#### Records for the exercise
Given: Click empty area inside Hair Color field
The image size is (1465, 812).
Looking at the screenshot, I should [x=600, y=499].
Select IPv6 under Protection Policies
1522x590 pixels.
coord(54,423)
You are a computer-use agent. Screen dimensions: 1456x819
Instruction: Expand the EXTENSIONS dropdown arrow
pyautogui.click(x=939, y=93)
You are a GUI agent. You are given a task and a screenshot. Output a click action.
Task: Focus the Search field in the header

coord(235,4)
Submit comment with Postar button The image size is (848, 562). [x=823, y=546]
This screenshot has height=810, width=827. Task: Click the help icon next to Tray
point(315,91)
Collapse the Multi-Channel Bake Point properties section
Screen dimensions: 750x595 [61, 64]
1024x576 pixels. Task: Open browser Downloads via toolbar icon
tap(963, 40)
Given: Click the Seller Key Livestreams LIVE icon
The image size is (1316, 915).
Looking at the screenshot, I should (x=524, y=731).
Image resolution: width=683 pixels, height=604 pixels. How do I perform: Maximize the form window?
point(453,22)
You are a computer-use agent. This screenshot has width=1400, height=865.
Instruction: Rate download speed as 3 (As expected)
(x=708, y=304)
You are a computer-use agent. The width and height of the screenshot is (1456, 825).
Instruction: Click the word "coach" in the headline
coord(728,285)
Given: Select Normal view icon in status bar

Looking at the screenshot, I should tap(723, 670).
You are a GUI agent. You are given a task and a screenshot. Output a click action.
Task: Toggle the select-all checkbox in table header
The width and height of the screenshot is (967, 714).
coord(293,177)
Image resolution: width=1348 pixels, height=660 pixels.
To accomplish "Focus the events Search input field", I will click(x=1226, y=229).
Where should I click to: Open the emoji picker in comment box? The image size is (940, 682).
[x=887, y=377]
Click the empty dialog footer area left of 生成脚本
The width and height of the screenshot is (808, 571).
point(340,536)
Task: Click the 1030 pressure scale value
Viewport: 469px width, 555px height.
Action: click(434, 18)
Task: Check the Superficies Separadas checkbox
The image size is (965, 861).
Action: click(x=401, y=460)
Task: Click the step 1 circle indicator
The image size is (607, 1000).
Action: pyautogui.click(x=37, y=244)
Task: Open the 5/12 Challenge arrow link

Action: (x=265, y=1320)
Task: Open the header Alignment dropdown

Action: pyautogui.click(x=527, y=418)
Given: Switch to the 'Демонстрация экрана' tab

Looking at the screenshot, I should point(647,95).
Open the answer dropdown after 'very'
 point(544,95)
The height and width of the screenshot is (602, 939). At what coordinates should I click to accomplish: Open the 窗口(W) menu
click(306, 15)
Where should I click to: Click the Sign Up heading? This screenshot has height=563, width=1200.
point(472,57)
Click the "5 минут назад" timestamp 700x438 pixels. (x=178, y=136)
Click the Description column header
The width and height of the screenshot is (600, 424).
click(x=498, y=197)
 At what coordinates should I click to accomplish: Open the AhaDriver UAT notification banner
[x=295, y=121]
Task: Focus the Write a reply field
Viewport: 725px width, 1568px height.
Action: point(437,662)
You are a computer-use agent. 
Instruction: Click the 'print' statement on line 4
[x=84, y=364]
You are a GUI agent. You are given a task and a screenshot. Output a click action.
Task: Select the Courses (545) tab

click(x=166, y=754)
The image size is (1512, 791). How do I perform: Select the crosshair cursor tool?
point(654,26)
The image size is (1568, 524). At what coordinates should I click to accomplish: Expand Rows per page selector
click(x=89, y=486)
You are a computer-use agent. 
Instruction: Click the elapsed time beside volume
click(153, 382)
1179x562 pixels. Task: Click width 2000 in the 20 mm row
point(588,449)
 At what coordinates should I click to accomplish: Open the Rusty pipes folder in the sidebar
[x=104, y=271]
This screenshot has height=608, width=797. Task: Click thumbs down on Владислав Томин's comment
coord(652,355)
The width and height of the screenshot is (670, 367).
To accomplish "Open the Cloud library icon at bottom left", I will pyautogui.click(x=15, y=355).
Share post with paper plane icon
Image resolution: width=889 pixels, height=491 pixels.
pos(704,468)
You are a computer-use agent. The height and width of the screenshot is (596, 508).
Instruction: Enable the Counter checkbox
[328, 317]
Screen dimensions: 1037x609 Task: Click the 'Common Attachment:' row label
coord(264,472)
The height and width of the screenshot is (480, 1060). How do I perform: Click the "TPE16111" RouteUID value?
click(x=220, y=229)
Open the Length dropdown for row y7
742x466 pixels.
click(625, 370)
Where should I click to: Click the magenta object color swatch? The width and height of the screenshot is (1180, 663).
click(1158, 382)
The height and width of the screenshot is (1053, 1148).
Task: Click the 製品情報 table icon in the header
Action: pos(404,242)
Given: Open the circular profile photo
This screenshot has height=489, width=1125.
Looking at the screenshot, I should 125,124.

#### What you have to do
Filter the data above, keeping only lines that include the string "will".

#### Answer to the exercise
To accomplish "Focus the events Search input field", I will click(x=1226, y=229).
To accomplish "Open the Cloud library icon at bottom left", I will pyautogui.click(x=15, y=355).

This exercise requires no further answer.